> **AIM OF THE TASK**: Reproduce the following lines word for word.

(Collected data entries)
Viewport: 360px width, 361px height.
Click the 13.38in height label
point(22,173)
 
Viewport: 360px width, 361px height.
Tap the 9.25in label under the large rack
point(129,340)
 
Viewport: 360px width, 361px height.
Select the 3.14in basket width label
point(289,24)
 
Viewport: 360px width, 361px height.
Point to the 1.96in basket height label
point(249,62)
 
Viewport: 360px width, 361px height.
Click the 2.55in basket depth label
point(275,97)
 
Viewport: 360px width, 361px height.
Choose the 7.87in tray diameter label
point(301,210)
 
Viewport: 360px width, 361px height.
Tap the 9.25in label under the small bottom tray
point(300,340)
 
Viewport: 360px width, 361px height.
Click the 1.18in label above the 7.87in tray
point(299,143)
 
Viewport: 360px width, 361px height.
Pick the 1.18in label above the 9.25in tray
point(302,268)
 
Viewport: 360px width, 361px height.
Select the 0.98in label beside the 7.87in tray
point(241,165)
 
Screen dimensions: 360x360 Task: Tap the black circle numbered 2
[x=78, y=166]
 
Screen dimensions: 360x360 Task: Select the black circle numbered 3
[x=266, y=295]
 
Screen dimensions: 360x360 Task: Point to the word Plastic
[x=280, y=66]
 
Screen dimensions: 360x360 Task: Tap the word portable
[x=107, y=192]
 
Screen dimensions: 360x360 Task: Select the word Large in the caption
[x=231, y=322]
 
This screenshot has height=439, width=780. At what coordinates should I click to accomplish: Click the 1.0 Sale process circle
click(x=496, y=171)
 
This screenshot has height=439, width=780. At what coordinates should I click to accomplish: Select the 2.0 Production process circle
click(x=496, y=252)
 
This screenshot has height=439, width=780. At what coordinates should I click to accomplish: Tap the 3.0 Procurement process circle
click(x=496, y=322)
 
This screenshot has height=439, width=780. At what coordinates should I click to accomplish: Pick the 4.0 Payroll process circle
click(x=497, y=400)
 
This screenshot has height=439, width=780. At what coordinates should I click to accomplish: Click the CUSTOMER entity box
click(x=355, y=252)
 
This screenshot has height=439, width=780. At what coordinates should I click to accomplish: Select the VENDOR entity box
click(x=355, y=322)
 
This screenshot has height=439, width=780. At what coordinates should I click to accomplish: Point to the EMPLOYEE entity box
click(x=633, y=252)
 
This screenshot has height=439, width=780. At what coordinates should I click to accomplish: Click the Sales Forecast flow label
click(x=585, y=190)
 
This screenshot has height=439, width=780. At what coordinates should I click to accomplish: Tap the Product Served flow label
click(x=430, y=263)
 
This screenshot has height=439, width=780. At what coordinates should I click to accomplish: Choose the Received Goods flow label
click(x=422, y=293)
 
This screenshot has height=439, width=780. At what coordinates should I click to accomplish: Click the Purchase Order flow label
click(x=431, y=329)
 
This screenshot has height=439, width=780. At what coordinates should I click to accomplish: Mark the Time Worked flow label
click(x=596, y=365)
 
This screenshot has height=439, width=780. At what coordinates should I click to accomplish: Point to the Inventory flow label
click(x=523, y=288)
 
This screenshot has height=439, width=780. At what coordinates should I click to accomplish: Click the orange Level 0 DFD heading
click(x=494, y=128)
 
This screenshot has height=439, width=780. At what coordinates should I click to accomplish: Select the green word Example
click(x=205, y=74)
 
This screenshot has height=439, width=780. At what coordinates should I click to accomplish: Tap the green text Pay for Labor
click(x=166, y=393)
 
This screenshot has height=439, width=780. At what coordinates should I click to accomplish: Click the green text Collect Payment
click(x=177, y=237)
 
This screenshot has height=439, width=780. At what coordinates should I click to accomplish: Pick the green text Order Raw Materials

> **OUTPUT FOR THIS EXERCISE**:
Viewport: 360px width, 361px height.
Click the 13.38in height label
point(22,173)
 
Viewport: 360px width, 361px height.
Tap the 9.25in label under the large rack
point(129,340)
 
Viewport: 360px width, 361px height.
Select the 3.14in basket width label
point(289,24)
 
Viewport: 360px width, 361px height.
Point to the 1.96in basket height label
point(249,62)
 
Viewport: 360px width, 361px height.
Click the 2.55in basket depth label
point(275,97)
 
Viewport: 360px width, 361px height.
Choose the 7.87in tray diameter label
point(301,210)
 
Viewport: 360px width, 361px height.
Tap the 9.25in label under the small bottom tray
point(300,340)
 
Viewport: 360px width, 361px height.
Click the 1.18in label above the 7.87in tray
point(299,143)
 
Viewport: 360px width, 361px height.
Pick the 1.18in label above the 9.25in tray
point(302,268)
 
Viewport: 360px width, 361px height.
Select the 0.98in label beside the 7.87in tray
point(241,165)
 
Screen dimensions: 360x360 Task: Tap the black circle numbered 2
[x=78, y=166]
 
Screen dimensions: 360x360 Task: Select the black circle numbered 3
[x=266, y=295]
 
Screen dimensions: 360x360 Task: Point to the word Plastic
[x=280, y=66]
 
Screen dimensions: 360x360 Task: Tap the word portable
[x=107, y=192]
 
Screen dimensions: 360x360 Task: Select the word Large in the caption
[x=231, y=322]
 
This screenshot has height=439, width=780. At what coordinates should I click to accomplish: Click the 1.0 Sale process circle
click(x=496, y=171)
 
This screenshot has height=439, width=780. At what coordinates should I click to accomplish: Select the 2.0 Production process circle
click(x=496, y=252)
 
This screenshot has height=439, width=780. At what coordinates should I click to accomplish: Tap the 3.0 Procurement process circle
click(x=496, y=322)
 
This screenshot has height=439, width=780. At what coordinates should I click to accomplish: Pick the 4.0 Payroll process circle
click(x=497, y=400)
 
This screenshot has height=439, width=780. At what coordinates should I click to accomplish: Click the CUSTOMER entity box
click(x=355, y=252)
 
This screenshot has height=439, width=780. At what coordinates should I click to accomplish: Select the VENDOR entity box
click(x=355, y=322)
 
This screenshot has height=439, width=780. At what coordinates should I click to accomplish: Point to the EMPLOYEE entity box
click(x=633, y=252)
 
This screenshot has height=439, width=780. At what coordinates should I click to accomplish: Click the Sales Forecast flow label
click(x=585, y=190)
 
This screenshot has height=439, width=780. At what coordinates should I click to accomplish: Tap the Product Served flow label
click(x=430, y=263)
 
This screenshot has height=439, width=780. At what coordinates should I click to accomplish: Choose the Received Goods flow label
click(x=422, y=293)
 
This screenshot has height=439, width=780. At what coordinates should I click to accomplish: Click the Purchase Order flow label
click(x=431, y=329)
 
This screenshot has height=439, width=780. At what coordinates should I click to accomplish: Mark the Time Worked flow label
click(x=596, y=365)
 
This screenshot has height=439, width=780. At what coordinates should I click to accomplish: Point to the Inventory flow label
click(x=523, y=288)
 
This screenshot has height=439, width=780. At what coordinates should I click to accomplish: Click the orange Level 0 DFD heading
click(x=494, y=128)
 
This screenshot has height=439, width=780. At what coordinates should I click to accomplish: Select the green word Example
click(x=205, y=74)
 
This screenshot has height=439, width=780. At what coordinates should I click to accomplish: Tap the green text Pay for Labor
click(x=166, y=393)
 
This screenshot has height=439, width=780. At what coordinates should I click to accomplish: Click the green text Collect Payment
click(x=177, y=237)
 
This screenshot has height=439, width=780. At what coordinates should I click to accomplish: Pick the green text Order Raw Materials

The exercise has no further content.